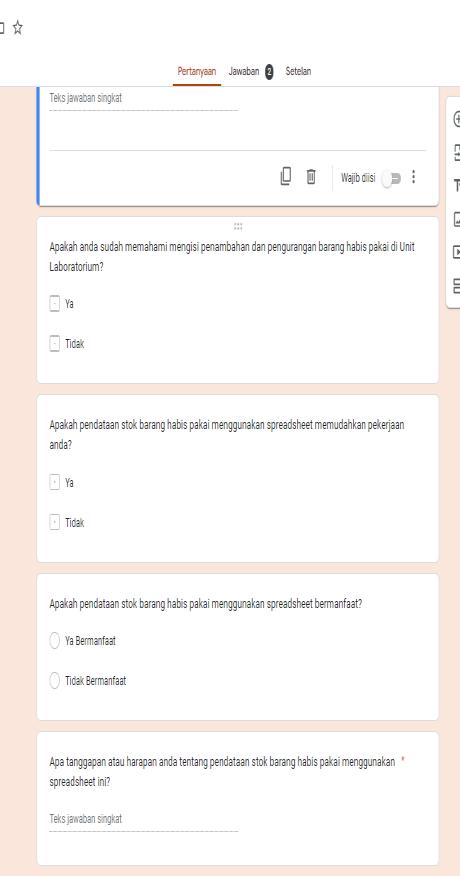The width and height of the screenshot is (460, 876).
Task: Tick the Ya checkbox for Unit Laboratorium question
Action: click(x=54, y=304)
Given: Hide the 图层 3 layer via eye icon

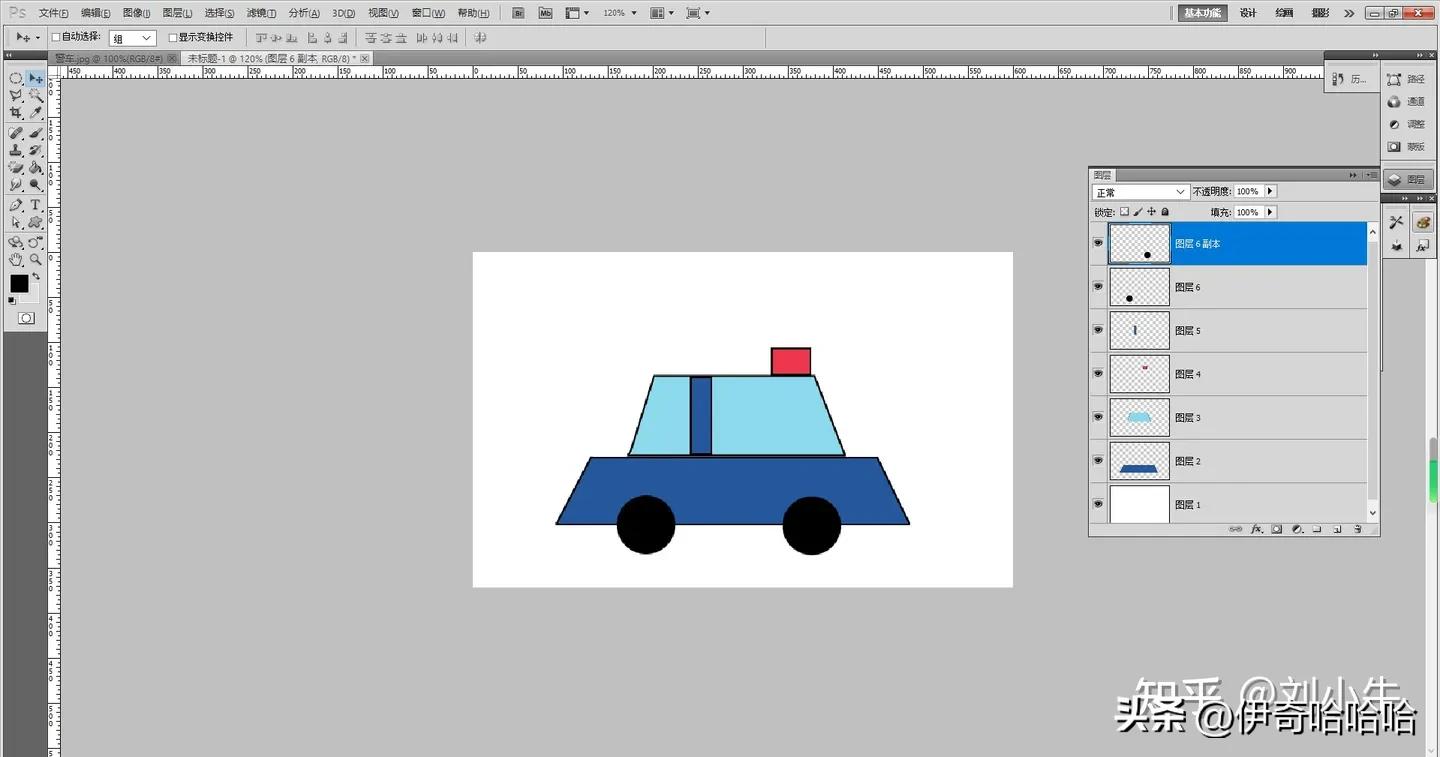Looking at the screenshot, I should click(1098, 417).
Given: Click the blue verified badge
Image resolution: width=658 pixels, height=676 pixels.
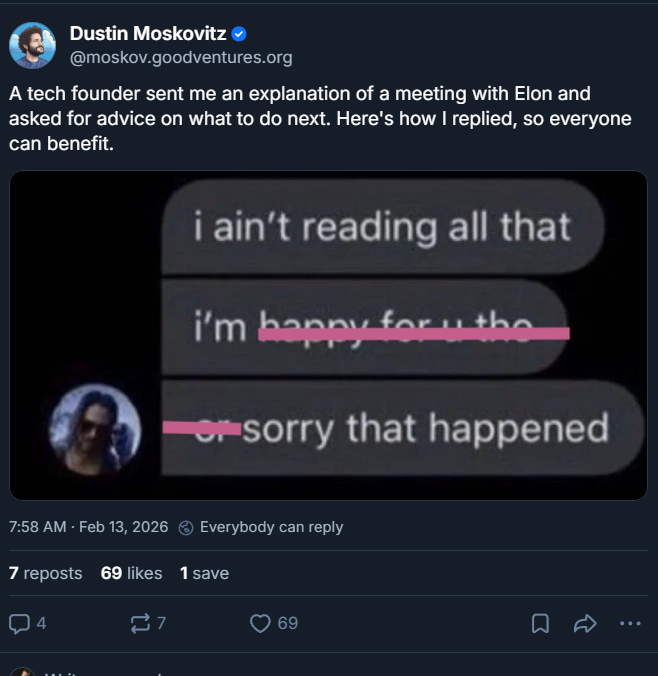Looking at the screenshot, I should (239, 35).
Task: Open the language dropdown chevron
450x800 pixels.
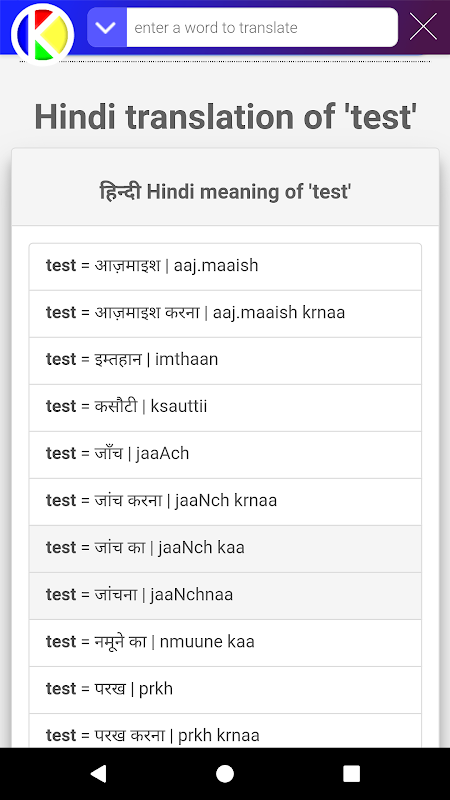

Aim of the task:
Output nothing except the lines from the one containing "Given: Click the blue verified badge" through the final line of the entries, repeated exactly and free of pictures.

Answer box:
Given: Click the blue verified badge
Image resolution: width=658 pixels, height=676 pixels.
Looking at the screenshot, I should (239, 35).
Task: Open the language dropdown chevron
450x800 pixels.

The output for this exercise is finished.